WHAT YOU NEED TO DO: Rewrite the items below as a numbered list, omitting any blank lines.

EXERCISE MATERIALS:
----

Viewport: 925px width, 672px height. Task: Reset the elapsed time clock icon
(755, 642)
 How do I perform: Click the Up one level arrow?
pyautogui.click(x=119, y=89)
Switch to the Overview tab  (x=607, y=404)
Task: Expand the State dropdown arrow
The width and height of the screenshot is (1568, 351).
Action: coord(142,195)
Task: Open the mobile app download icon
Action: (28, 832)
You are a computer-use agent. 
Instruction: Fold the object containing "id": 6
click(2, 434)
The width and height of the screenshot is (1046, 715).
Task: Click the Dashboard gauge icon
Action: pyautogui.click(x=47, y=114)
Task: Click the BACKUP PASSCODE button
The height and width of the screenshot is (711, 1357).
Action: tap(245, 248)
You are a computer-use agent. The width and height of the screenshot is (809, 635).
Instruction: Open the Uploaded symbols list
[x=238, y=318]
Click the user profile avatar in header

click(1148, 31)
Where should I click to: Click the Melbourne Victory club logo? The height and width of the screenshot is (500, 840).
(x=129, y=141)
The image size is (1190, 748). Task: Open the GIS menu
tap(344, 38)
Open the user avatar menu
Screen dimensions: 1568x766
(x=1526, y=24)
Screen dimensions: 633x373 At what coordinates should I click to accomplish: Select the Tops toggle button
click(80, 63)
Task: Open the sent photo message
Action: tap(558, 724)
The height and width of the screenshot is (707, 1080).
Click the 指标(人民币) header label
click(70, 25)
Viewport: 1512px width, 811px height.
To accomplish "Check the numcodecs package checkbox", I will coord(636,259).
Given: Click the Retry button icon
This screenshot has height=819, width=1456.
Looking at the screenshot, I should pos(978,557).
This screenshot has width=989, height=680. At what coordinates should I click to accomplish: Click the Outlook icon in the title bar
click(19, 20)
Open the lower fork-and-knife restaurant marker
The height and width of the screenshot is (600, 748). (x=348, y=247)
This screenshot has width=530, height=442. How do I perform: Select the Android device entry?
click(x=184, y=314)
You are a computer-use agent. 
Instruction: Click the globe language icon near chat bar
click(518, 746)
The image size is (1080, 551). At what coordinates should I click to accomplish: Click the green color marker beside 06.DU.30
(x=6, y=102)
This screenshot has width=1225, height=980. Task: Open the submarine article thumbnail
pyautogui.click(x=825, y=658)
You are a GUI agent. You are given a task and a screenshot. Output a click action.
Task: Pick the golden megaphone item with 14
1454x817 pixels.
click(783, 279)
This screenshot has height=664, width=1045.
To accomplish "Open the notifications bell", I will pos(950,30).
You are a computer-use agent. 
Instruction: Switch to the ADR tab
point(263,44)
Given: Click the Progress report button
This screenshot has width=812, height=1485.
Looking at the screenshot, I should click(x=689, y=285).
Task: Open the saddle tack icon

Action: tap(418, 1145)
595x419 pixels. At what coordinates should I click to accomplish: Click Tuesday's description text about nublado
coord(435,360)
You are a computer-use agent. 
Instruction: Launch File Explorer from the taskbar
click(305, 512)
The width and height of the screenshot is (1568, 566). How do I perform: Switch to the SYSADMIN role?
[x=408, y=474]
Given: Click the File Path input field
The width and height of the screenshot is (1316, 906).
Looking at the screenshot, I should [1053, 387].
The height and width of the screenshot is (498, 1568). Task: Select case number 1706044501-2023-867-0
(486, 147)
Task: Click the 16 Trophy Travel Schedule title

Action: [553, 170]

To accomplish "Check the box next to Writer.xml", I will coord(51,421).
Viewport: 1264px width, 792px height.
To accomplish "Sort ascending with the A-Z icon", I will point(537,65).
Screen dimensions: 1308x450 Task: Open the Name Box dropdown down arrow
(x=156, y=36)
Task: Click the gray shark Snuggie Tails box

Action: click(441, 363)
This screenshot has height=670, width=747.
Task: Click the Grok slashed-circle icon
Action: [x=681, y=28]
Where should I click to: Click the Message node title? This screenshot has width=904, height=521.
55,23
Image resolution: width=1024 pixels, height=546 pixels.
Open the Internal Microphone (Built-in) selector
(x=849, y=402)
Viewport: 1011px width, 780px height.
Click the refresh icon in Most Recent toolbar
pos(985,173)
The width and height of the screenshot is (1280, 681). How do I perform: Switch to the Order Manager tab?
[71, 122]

----

OUTPUT OF THE EXERCISE:
1. Viewport: 925px width, 672px height. Task: Reset the elapsed time clock icon
2. (755, 642)
3.  How do I perform: Click the Up one level arrow?
4. pyautogui.click(x=119, y=89)
5. Switch to the Overview tab  (x=607, y=404)
6. Task: Expand the State dropdown arrow
7. The width and height of the screenshot is (1568, 351).
8. Action: coord(142,195)
9. Task: Open the mobile app download icon
10. Action: (28, 832)
11. You are a computer-use agent. 
12. Instruction: Fold the object containing "id": 6
13. click(2, 434)
14. The width and height of the screenshot is (1046, 715).
15. Task: Click the Dashboard gauge icon
16. Action: pyautogui.click(x=47, y=114)
17. Task: Click the BACKUP PASSCODE button
18. The height and width of the screenshot is (711, 1357).
19. Action: tap(245, 248)
20. You are a computer-use agent. The width and height of the screenshot is (809, 635).
21. Instruction: Open the Uploaded symbols list
22. [x=238, y=318]
23. Click the user profile avatar in header
24. click(1148, 31)
25. Where should I click to: Click the Melbourne Victory club logo? The height and width of the screenshot is (500, 840).
26. (x=129, y=141)
27. The image size is (1190, 748). Task: Open the GIS menu
28. tap(344, 38)
29. Open the user avatar menu
30. Screen dimensions: 1568x766
31. (x=1526, y=24)
32. Screen dimensions: 633x373 At what coordinates should I click to accomplish: Select the Tops toggle button
33. click(80, 63)
34. Task: Open the sent photo message
35. Action: tap(558, 724)
36. The height and width of the screenshot is (707, 1080).
37. Click the 指标(人民币) header label
38. click(70, 25)
39. Viewport: 1512px width, 811px height.
40. To accomplish "Check the numcodecs package checkbox", I will coord(636,259).
41. Given: Click the Retry button icon
42. This screenshot has height=819, width=1456.
43. Looking at the screenshot, I should pos(978,557).
44. This screenshot has width=989, height=680. At what coordinates should I click to accomplish: Click the Outlook icon in the title bar
45. click(19, 20)
46. Open the lower fork-and-knife restaurant marker
47. The height and width of the screenshot is (600, 748). (x=348, y=247)
48. This screenshot has width=530, height=442. How do I perform: Select the Android device entry?
49. click(x=184, y=314)
50. You are a computer-use agent. 
51. Instruction: Click the globe language icon near chat bar
52. click(518, 746)
53. The image size is (1080, 551). At what coordinates should I click to accomplish: Click the green color marker beside 06.DU.30
54. (x=6, y=102)
55. This screenshot has width=1225, height=980. Task: Open the submarine article thumbnail
56. pyautogui.click(x=825, y=658)
57. You are a GUI agent. You are given a task and a screenshot. Output a click action.
58. Task: Pick the golden megaphone item with 14
59. 1454x817 pixels.
60. click(783, 279)
61. This screenshot has height=664, width=1045.
62. To accomplish "Open the notifications bell", I will pos(950,30).
63. You are a computer-use agent. 
64. Instruction: Switch to the ADR tab
65. point(263,44)
66. Given: Click the Progress report button
67. This screenshot has width=812, height=1485.
68. Looking at the screenshot, I should click(x=689, y=285).
69. Task: Open the saddle tack icon
70. Action: tap(418, 1145)
71. 595x419 pixels. At what coordinates should I click to accomplish: Click Tuesday's description text about nublado
72. coord(435,360)
73. You are a computer-use agent. 
74. Instruction: Launch File Explorer from the taskbar
75. click(305, 512)
76. The width and height of the screenshot is (1568, 566). How do I perform: Switch to the SYSADMIN role?
77. [x=408, y=474]
78. Given: Click the File Path input field
79. The width and height of the screenshot is (1316, 906).
80. Looking at the screenshot, I should [1053, 387].
81. The height and width of the screenshot is (498, 1568). Task: Select case number 1706044501-2023-867-0
82. (486, 147)
83. Task: Click the 16 Trophy Travel Schedule title
84. Action: [553, 170]
85. To accomplish "Check the box next to Writer.xml", I will coord(51,421).
86. Viewport: 1264px width, 792px height.
87. To accomplish "Sort ascending with the A-Z icon", I will point(537,65).
88. Screen dimensions: 1308x450 Task: Open the Name Box dropdown down arrow
89. (x=156, y=36)
90. Task: Click the gray shark Snuggie Tails box
91. Action: click(441, 363)
92. This screenshot has height=670, width=747.
93. Task: Click the Grok slashed-circle icon
94. Action: [x=681, y=28]
95. Where should I click to: Click the Message node title? This screenshot has width=904, height=521.
96. 55,23
97. Image resolution: width=1024 pixels, height=546 pixels.
98. Open the Internal Microphone (Built-in) selector
99. (x=849, y=402)
100. Viewport: 1011px width, 780px height.
101. Click the refresh icon in Most Recent toolbar
102. pos(985,173)
103. The width and height of the screenshot is (1280, 681). How do I perform: Switch to the Order Manager tab?
104. [71, 122]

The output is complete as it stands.